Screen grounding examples
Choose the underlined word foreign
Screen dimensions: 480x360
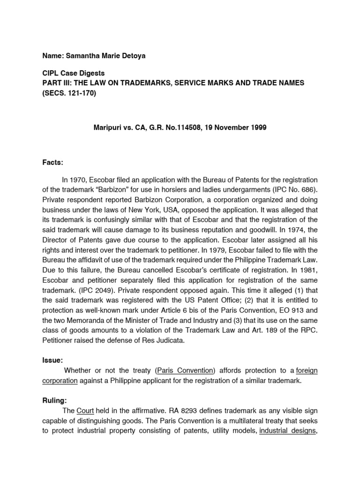pos(307,371)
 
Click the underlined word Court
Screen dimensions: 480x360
pos(85,411)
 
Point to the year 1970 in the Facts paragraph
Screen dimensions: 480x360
pos(77,180)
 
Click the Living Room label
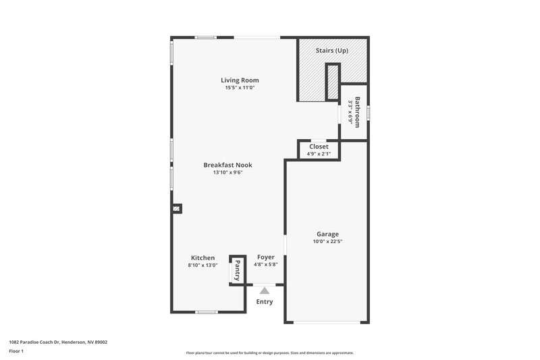pyautogui.click(x=241, y=80)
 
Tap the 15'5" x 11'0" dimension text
pyautogui.click(x=241, y=88)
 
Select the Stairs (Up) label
pyautogui.click(x=333, y=51)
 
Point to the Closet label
pyautogui.click(x=319, y=147)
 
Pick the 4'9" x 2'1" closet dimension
pyautogui.click(x=319, y=154)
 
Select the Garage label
pyautogui.click(x=327, y=234)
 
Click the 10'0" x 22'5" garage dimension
pyautogui.click(x=327, y=242)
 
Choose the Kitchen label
pyautogui.click(x=202, y=258)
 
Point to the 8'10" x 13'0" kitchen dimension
pyautogui.click(x=202, y=265)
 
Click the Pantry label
pyautogui.click(x=237, y=271)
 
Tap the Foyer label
pyautogui.click(x=266, y=257)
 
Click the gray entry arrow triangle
pyautogui.click(x=265, y=290)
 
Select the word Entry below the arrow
pyautogui.click(x=265, y=302)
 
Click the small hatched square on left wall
pyautogui.click(x=176, y=209)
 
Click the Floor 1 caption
pyautogui.click(x=17, y=352)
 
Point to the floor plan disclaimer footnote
pyautogui.click(x=269, y=353)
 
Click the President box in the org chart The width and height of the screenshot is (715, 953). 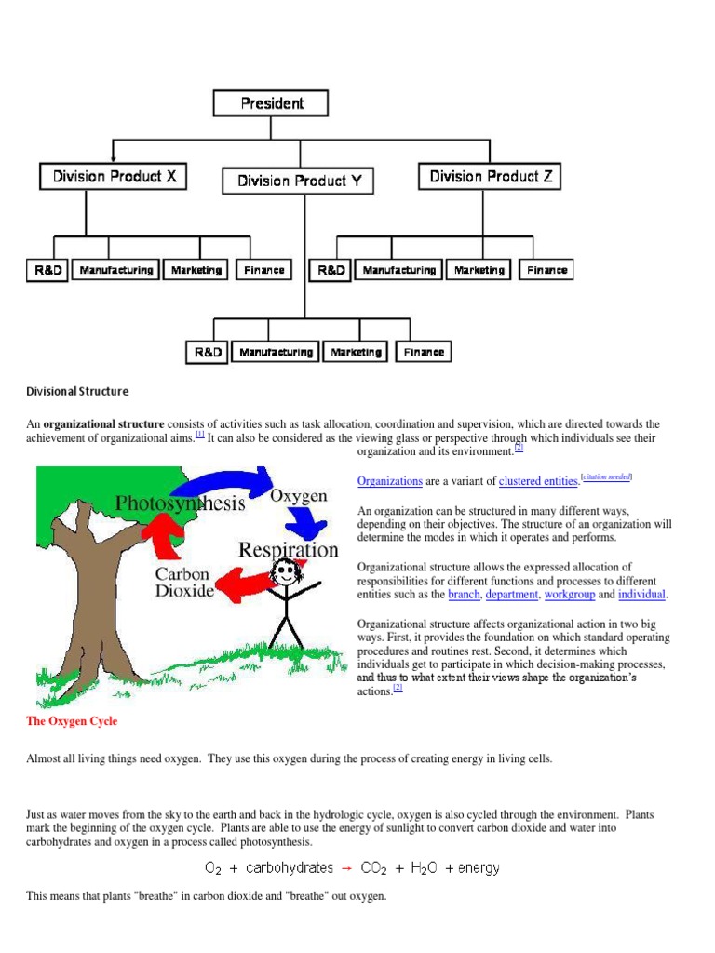(x=271, y=102)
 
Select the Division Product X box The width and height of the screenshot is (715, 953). (x=114, y=176)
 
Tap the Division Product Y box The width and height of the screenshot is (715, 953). (x=299, y=181)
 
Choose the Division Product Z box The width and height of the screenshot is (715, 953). (x=490, y=176)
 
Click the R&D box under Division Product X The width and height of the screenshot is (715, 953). (x=46, y=270)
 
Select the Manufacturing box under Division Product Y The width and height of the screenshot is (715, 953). (x=276, y=352)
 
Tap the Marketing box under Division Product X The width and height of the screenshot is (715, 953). (x=196, y=270)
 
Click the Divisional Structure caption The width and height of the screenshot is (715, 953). (x=77, y=391)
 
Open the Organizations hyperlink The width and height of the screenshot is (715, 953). (x=390, y=481)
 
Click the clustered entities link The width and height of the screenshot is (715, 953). (x=538, y=481)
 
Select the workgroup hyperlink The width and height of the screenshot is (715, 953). (x=568, y=594)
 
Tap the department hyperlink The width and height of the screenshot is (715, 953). (x=511, y=594)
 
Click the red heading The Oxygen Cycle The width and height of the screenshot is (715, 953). (x=72, y=721)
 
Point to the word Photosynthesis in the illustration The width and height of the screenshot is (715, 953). (x=180, y=503)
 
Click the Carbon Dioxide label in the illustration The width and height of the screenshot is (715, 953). (x=183, y=582)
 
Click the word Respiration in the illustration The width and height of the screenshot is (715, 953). (x=289, y=549)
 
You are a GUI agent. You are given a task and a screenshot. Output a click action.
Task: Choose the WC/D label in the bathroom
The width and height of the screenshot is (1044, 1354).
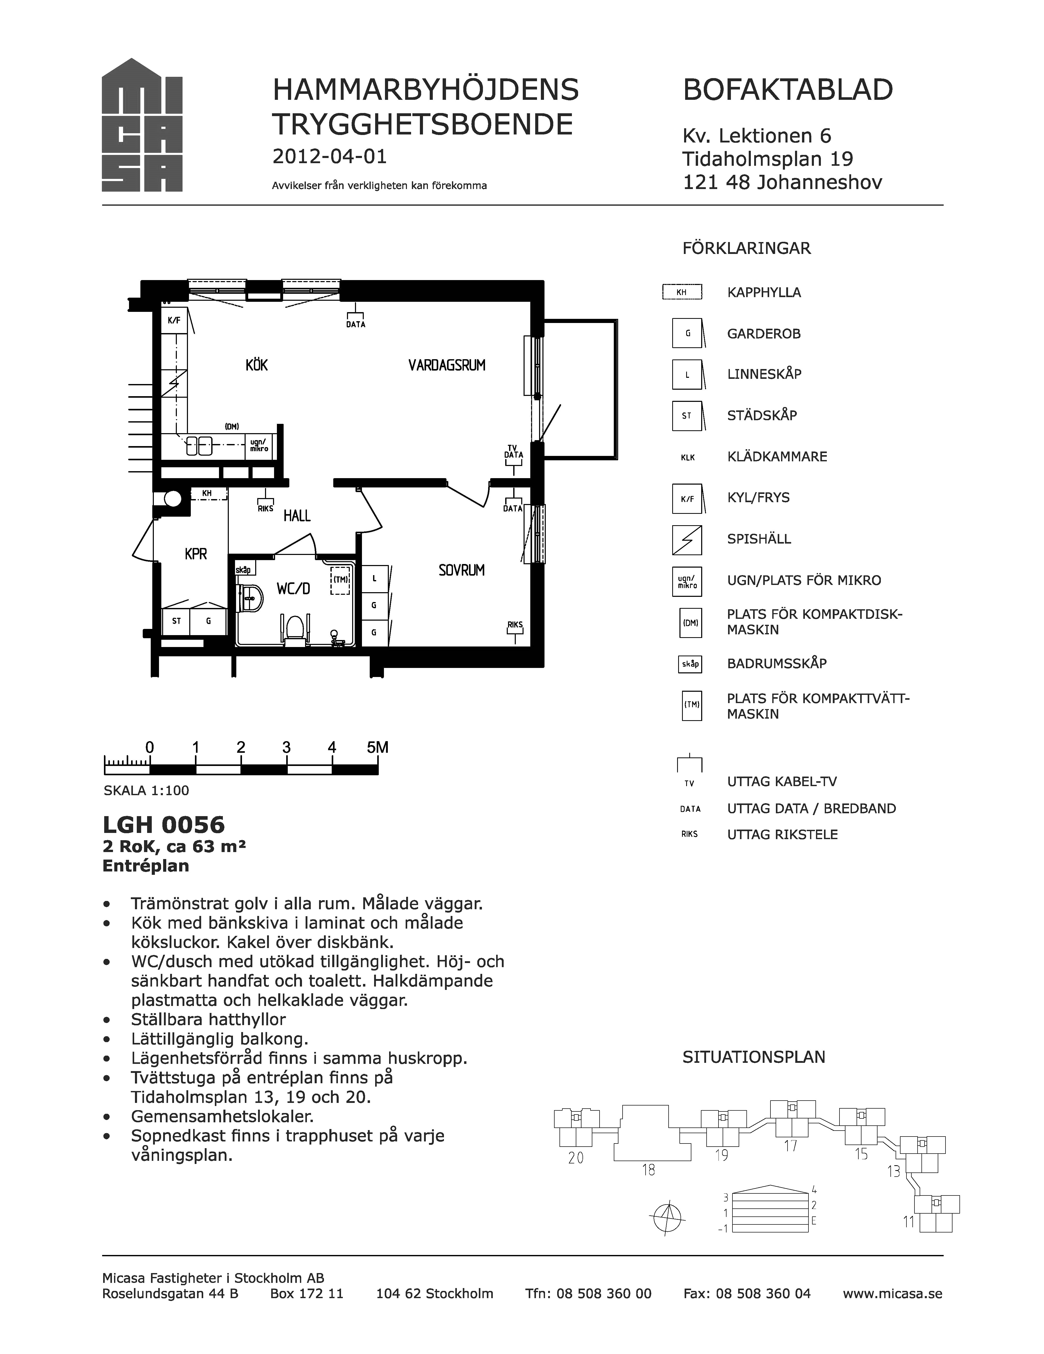[x=293, y=588]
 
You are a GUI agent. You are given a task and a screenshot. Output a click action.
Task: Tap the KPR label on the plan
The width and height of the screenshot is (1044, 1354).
[x=196, y=554]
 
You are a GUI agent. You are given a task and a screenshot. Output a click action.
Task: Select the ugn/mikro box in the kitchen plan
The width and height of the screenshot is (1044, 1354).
[x=259, y=446]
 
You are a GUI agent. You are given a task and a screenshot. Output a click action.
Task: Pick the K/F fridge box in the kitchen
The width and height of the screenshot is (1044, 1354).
[x=174, y=320]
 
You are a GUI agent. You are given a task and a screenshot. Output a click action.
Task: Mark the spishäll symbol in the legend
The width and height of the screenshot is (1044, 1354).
[x=687, y=539]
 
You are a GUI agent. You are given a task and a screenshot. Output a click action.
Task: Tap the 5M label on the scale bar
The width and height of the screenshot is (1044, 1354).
[x=377, y=747]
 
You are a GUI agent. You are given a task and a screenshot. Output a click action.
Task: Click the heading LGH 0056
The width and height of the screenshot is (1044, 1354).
[x=164, y=825]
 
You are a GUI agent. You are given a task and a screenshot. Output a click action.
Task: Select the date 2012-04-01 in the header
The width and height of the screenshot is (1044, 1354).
[x=330, y=156]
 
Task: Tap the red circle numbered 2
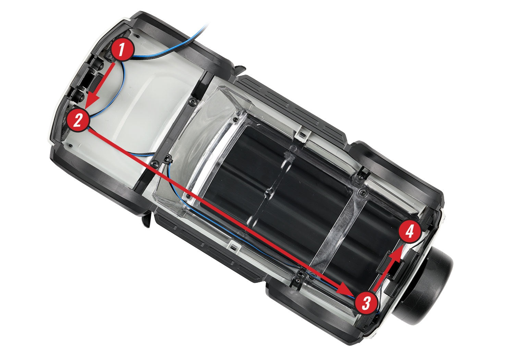tap(78, 120)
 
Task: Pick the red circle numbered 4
tap(410, 231)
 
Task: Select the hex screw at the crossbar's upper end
tap(192, 101)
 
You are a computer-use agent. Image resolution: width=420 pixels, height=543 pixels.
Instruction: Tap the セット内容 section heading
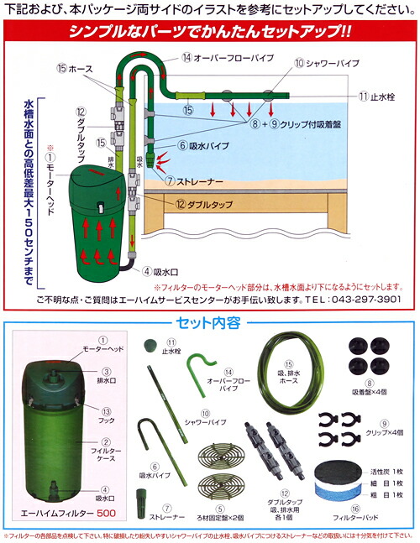(x=210, y=322)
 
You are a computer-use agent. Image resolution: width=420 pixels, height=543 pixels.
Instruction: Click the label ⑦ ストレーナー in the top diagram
(x=192, y=180)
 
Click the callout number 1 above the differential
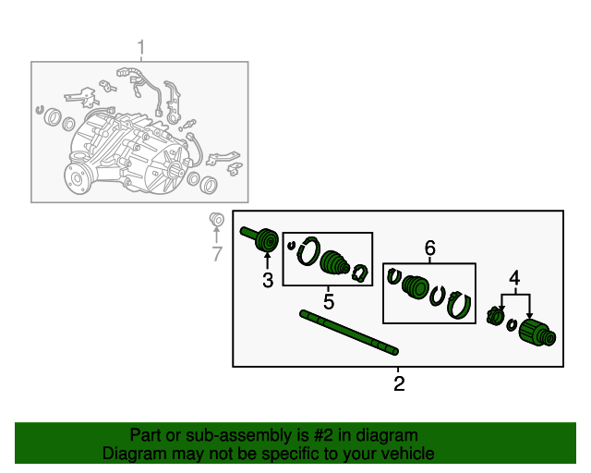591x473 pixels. click(x=141, y=48)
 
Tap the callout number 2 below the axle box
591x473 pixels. click(x=399, y=383)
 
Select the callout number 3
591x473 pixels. click(x=268, y=280)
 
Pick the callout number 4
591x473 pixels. click(x=514, y=278)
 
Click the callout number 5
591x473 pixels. click(x=329, y=302)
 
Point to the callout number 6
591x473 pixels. click(x=430, y=248)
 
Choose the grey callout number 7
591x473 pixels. click(x=217, y=254)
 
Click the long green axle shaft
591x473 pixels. click(x=349, y=333)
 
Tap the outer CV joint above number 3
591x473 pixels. click(x=260, y=238)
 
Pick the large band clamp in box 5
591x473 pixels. click(x=309, y=251)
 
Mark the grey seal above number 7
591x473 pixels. click(x=217, y=219)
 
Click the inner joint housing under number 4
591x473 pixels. click(x=537, y=333)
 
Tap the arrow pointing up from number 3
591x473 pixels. click(x=268, y=261)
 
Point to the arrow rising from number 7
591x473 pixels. click(x=216, y=235)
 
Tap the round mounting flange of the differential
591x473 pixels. click(x=78, y=178)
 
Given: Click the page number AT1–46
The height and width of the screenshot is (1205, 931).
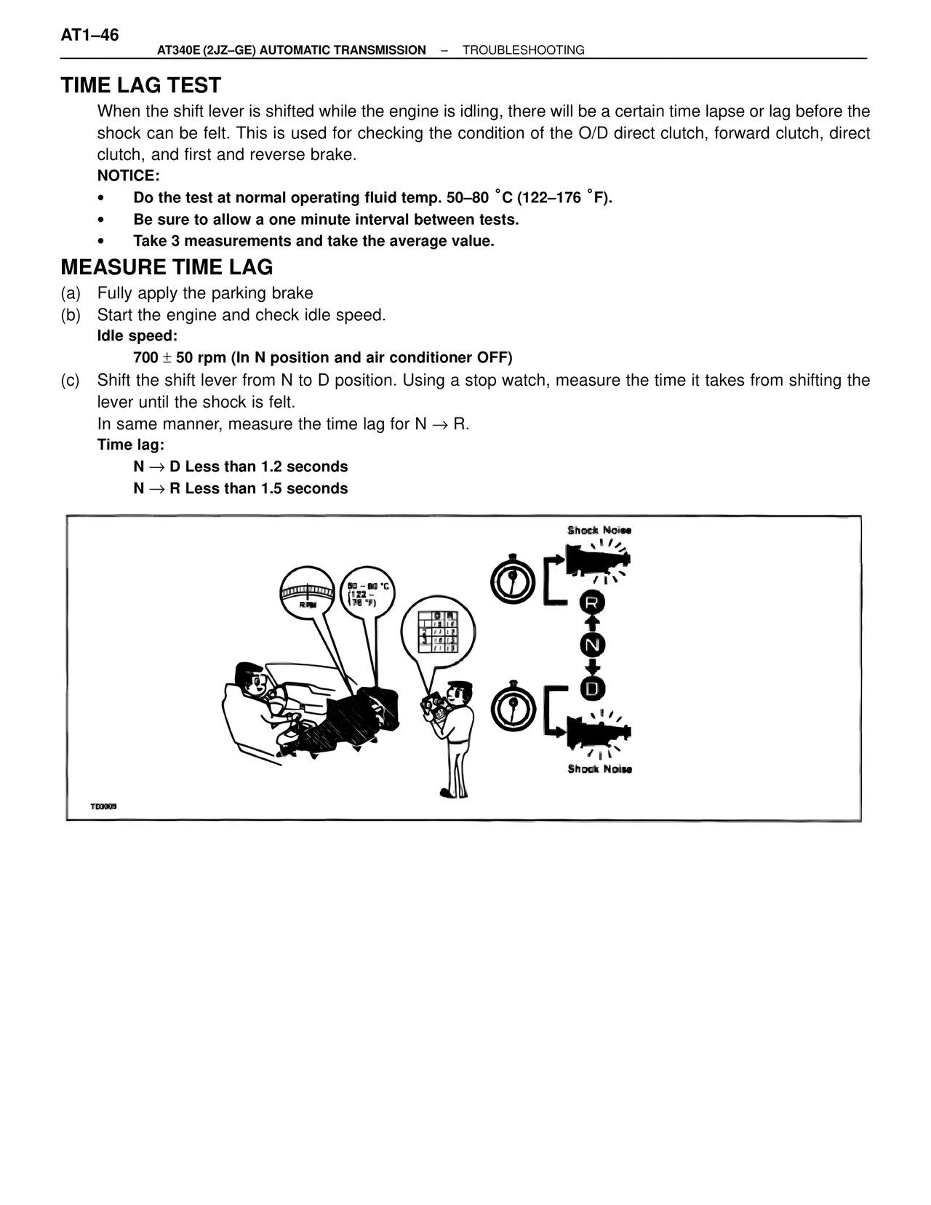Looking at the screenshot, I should click(x=90, y=35).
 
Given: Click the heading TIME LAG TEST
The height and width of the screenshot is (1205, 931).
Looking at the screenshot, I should click(x=141, y=86).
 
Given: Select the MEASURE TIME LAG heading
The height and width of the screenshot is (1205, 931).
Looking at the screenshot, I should click(x=167, y=267).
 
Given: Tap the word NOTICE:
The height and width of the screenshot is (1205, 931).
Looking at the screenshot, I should click(x=128, y=176).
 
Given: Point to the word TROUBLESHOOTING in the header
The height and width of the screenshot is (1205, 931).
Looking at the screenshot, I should click(x=523, y=50).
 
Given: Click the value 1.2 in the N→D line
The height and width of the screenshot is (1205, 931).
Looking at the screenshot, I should click(x=271, y=466).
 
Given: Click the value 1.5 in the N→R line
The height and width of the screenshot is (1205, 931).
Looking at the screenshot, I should click(x=271, y=488).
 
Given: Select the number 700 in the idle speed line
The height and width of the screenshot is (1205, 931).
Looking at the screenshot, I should click(x=145, y=358).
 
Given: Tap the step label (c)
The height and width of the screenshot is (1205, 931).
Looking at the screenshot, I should click(x=71, y=380).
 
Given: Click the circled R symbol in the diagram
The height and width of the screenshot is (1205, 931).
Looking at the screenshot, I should click(x=592, y=602).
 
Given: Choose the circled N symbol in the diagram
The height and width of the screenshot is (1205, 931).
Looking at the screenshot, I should click(x=592, y=645).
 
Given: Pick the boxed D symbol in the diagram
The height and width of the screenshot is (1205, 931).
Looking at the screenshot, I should click(x=592, y=688).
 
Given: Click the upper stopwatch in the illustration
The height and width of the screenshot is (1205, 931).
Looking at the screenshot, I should click(x=514, y=580).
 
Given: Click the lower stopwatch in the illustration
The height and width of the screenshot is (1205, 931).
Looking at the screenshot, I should click(x=514, y=708).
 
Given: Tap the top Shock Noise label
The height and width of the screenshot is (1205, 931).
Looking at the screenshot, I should click(x=599, y=530).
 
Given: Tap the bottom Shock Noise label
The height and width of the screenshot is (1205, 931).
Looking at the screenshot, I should click(x=599, y=769).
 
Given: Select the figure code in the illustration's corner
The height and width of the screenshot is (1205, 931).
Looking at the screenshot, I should click(x=103, y=806).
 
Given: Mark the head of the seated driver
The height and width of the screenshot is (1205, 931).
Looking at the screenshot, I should click(x=252, y=678).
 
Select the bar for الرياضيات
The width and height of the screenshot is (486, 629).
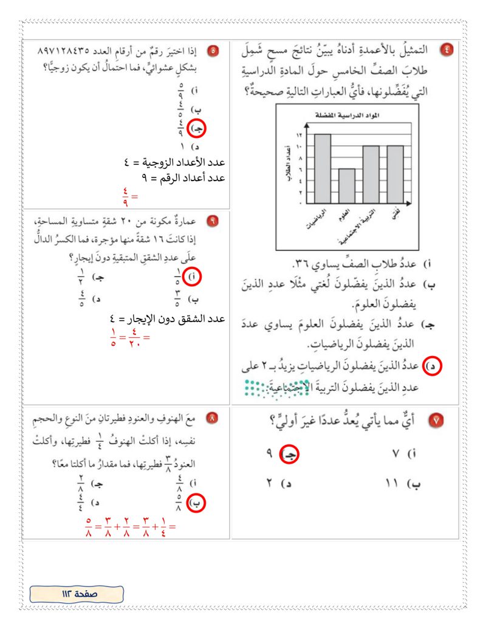[322, 169]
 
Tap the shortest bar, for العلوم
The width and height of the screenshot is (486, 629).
[346, 186]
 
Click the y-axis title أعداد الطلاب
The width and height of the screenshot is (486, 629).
[286, 167]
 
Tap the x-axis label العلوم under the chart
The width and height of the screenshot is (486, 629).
[343, 216]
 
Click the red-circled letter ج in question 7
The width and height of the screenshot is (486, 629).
[290, 454]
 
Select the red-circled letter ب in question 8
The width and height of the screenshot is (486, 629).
[196, 504]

Exercise
Rewrite the lines from the one containing "Mark the grey seal above number 7" through the one containing "591x473 pixels. click(x=268, y=261)", inclusive, with "grey seal" changed to "gray seal" and nothing else altered.

Complete output
Mark the gray seal above number 7
591x473 pixels. click(x=217, y=219)
 
Click the inner joint housing under number 4
591x473 pixels. click(x=537, y=333)
 
Tap the arrow pointing up from number 3
591x473 pixels. click(x=268, y=261)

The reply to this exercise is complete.